Replace "explorer" with "sidebar" in the material from the line containing "At what coordinates" down to the line containing "pyautogui.click(x=202, y=320)", and give those lines again with nothing else changed. Leave the pictures out of your answer.
+++ EXERCISE INPUTS
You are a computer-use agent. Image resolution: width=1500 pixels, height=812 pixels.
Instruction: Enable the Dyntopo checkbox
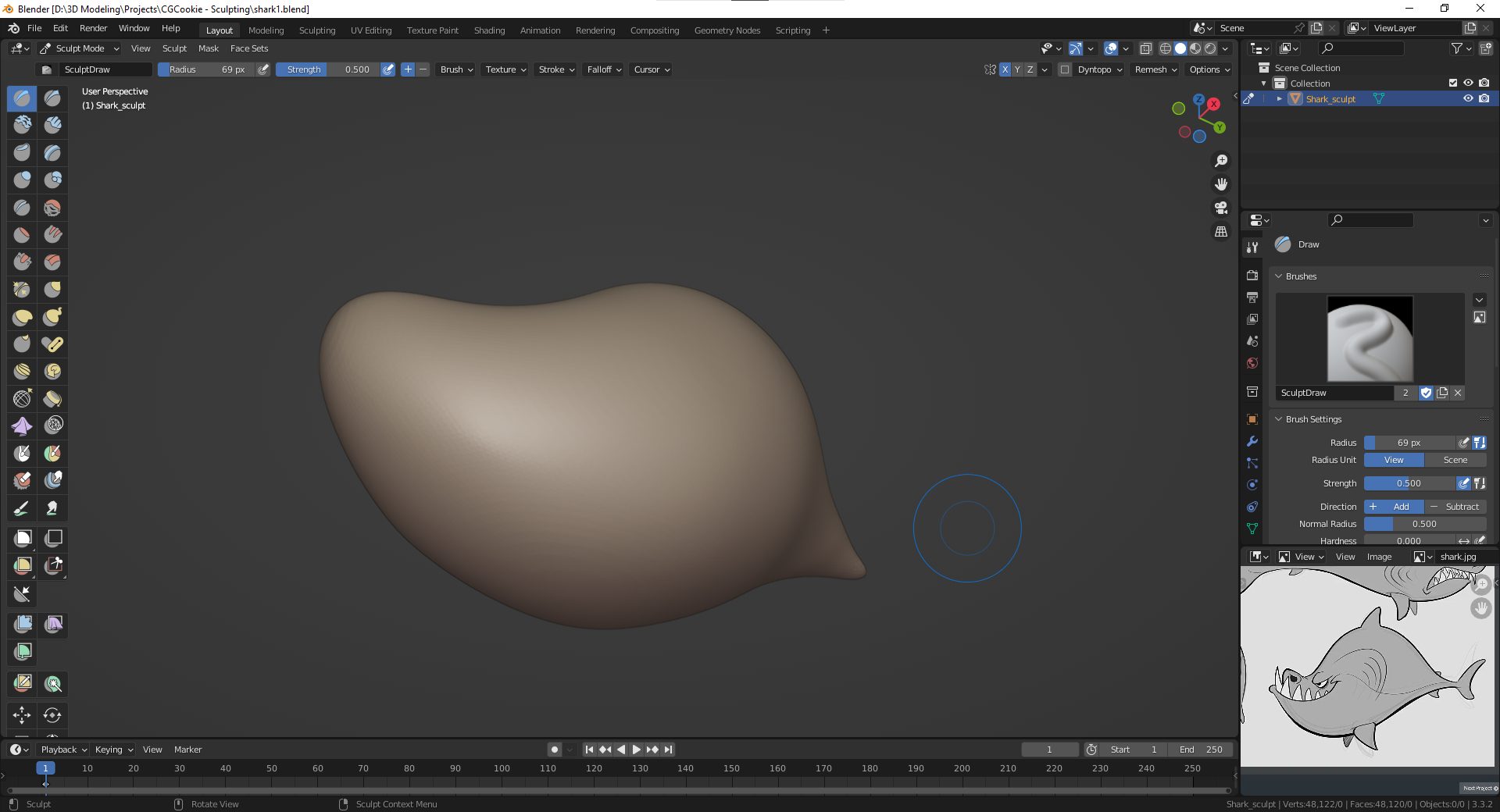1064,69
++++++
+++ EXERCISE INPUTS
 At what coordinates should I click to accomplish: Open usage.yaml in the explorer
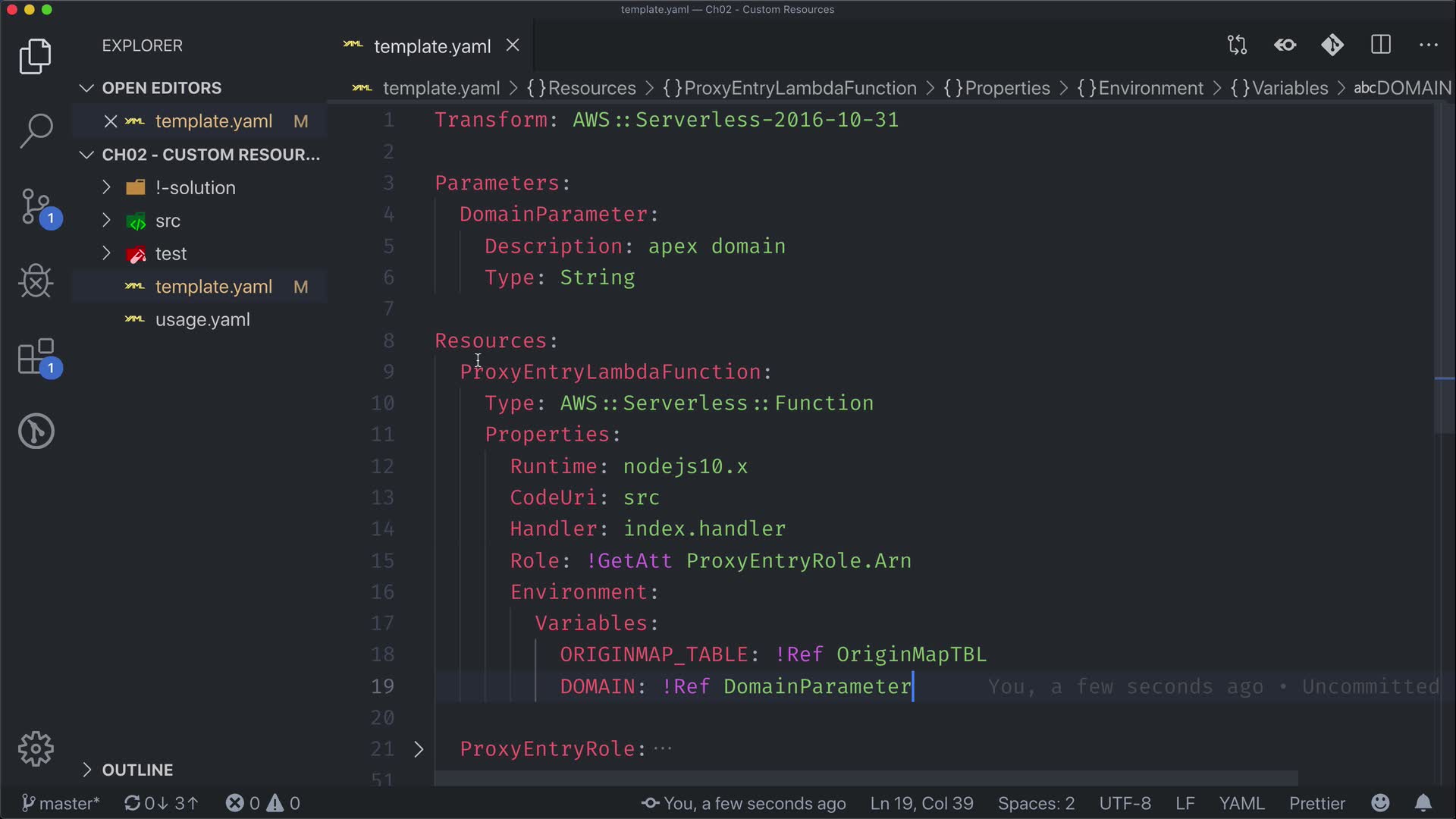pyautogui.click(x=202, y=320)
++++++
+++ EXERCISE INPUTS
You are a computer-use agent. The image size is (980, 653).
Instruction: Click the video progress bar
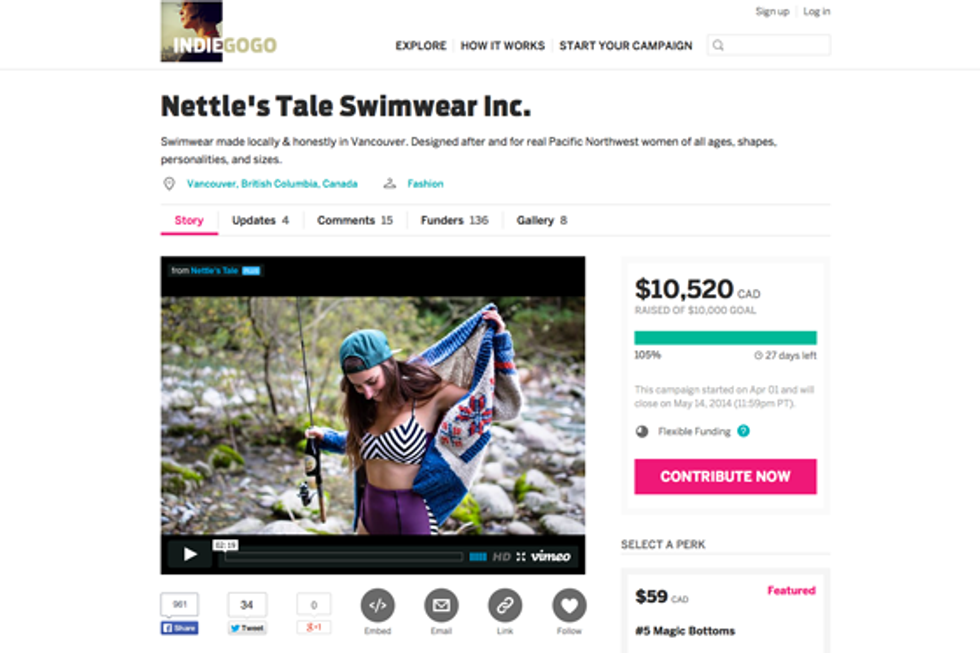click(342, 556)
++++++
▶ _EXERCISE RESPONSE_:
 At what coordinates should I click to accomplish: Open usage.yaml in the sidebar
pyautogui.click(x=202, y=320)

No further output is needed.